CHAMBERLAIN, George (by 1533-80 or later).

Published in The History of Parliament: the House of Commons 1509-1558, ed. S.T. Bindoff, 1982
Available from Boydell and Brewer



Nov. 1554

Family and Education

b. by 1533, 2nd s. of Sir Leonard Chamberlain by 1st w. m. (1) or (2) Philippine, da. of Charles de l’Espinay, seigneur de Linges, at least 1s.; (2) or (1) Mary, da. of Moses Pring of Ghent; 3da.1

Offices Held


It may reasonably be assumed that the George Chamberlain returned for New Woodstock to the Parliament of November 1554 was the younger son of Sir Leonard Chamberlain, himself elected to the same Parliament as one of the knights for Oxfordshire, and not a cousin and namesake of Boddington, Northamptonshire, who seems to have had little to do with the senior line of the family. Nor was he another namesake living at Barnham Broom in Norfolk. The Journal does not mention Chamberlain, who was not one of those prosecuted in the King’s bench during 1555 for quitting the Parliament prematurely without leave.2

Chamberlain is said to have been brought up with Anthony Browne I, later Viscount Montagu, whose ‘servant’ he later became. In 1555 he may have accompanied his father to the Channel Islands, where five years later he obtained the fee-farm of Alderney for 1,000 years. In 1562 he was briefly imprisoned in the Tower and questioned about his contacts with Catholics abroad, particularly with his kinswoman Jane Dormer, Countess of Feria, but on his release he was entrusted with letters to and from his elder brother Francis, then governor of Guernsey, and named to a commission to establish the crown’s rights in Alderney in 1567 and to a panel to settle a dispute in Guernsey two years later. All that is known about his involvement in the northern rebellion is that the 2nd Earl of Southampton sent him to the bishop of Ross ‘for news of Scotland’, but on its collapse he fled abroad. By 5 Apr. 1570 he was at Louvain lamenting the plight of the English Catholics to Jane Dormer, and later in the year he travelled through France to Madrid, where Philip II gave him 300 ducats and sent him back to the Netherlands with letters for the Duke of Alva. He then seems to have settled in Ghent, where in 1580 he helped the Jesuits Campion and Persons to cross to England. No further certain trace of Chamberlain has been found.

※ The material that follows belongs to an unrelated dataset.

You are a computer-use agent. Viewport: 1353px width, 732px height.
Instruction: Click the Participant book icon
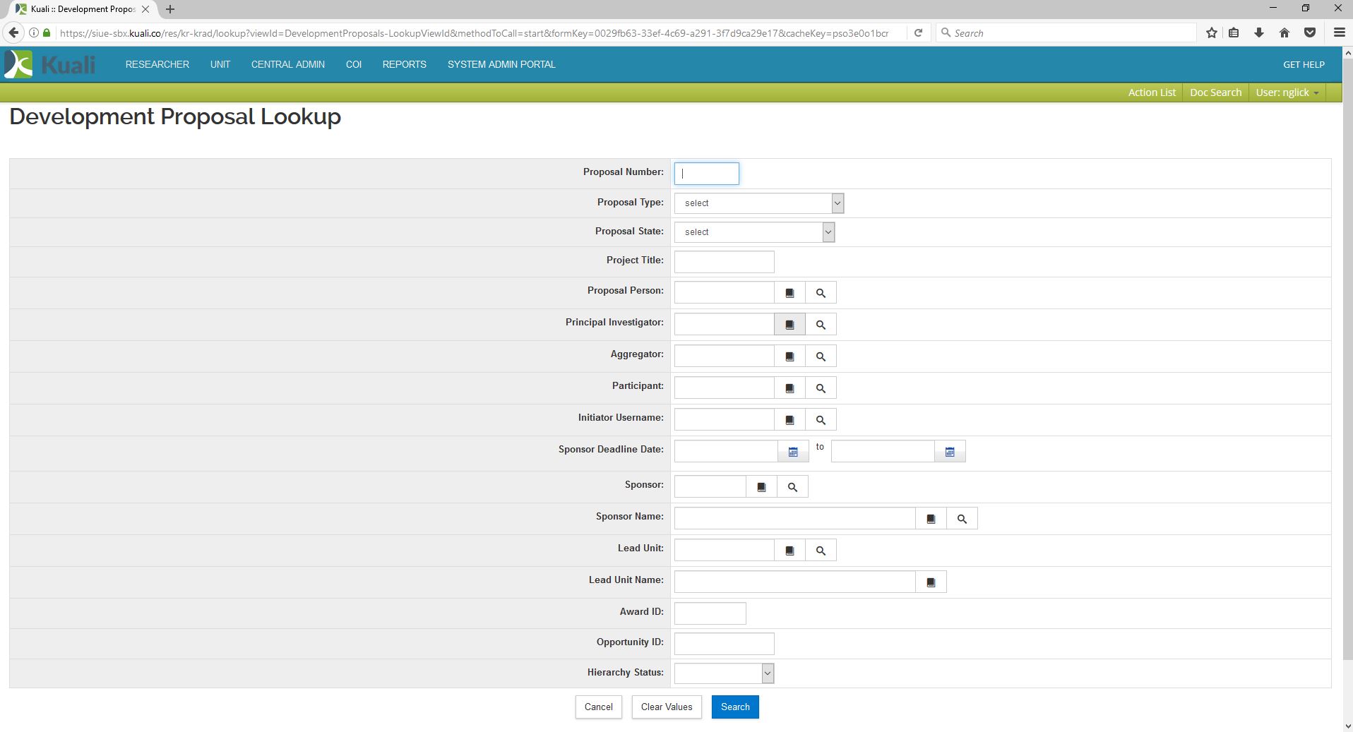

His son George, consecrated bishop of Ypres in 1626, became heir to the Chamberlain estates on the death (or at least the disappearance) of his cousin Sir Robert in or about 1616 but renounced the inheritance which would probably have been denied him in any case as a priest and an alien.3

Ref Volumes: 1509-1558

Author: T. F.T. Baker


  • 1. Presumed to be of age at election. Vis. Oxon. (Harl Soc. v), 236-7; Bodl. Top. Oxon, c. 206, p. 82; Biog. Studies (later Recusant Hist. ), ii. 84-85.
  • 2. Vis. Northants. (Harl. Soc. lxxxvii), 33; Vis. Norf. (Harl. Soc. xxxii), 71; PCC 10 Arundell.
  • 3. La Société Guernesiaise, xvi. 236, 247-53; CSP Span. 1558-67, p. 241;Cath. Rec. Soc. i. 56; xxxix, pp. xiv, xv; CSP Dom. 1547-80, p. 163; CSP Dom. Add. 1566-79, pp. 15-468 passim; CPR, 1566-9, pp. 82-83, 443; Bodl. Top. Oxon. c.206, pp. 71-72, 82; HMC Hatfield, i. 562; ii. 26; iv. 8; vii. 474; Strype, Annals, ii(1), 66; ii(2), 549; Recs. Eng. Catholics, ed. Knox, 299; R. J. Stonor, Stonor, 243-8; Biog. Studies, ii. 84-85; Wood, Ath. Ox. ed. Bliss, i. 585.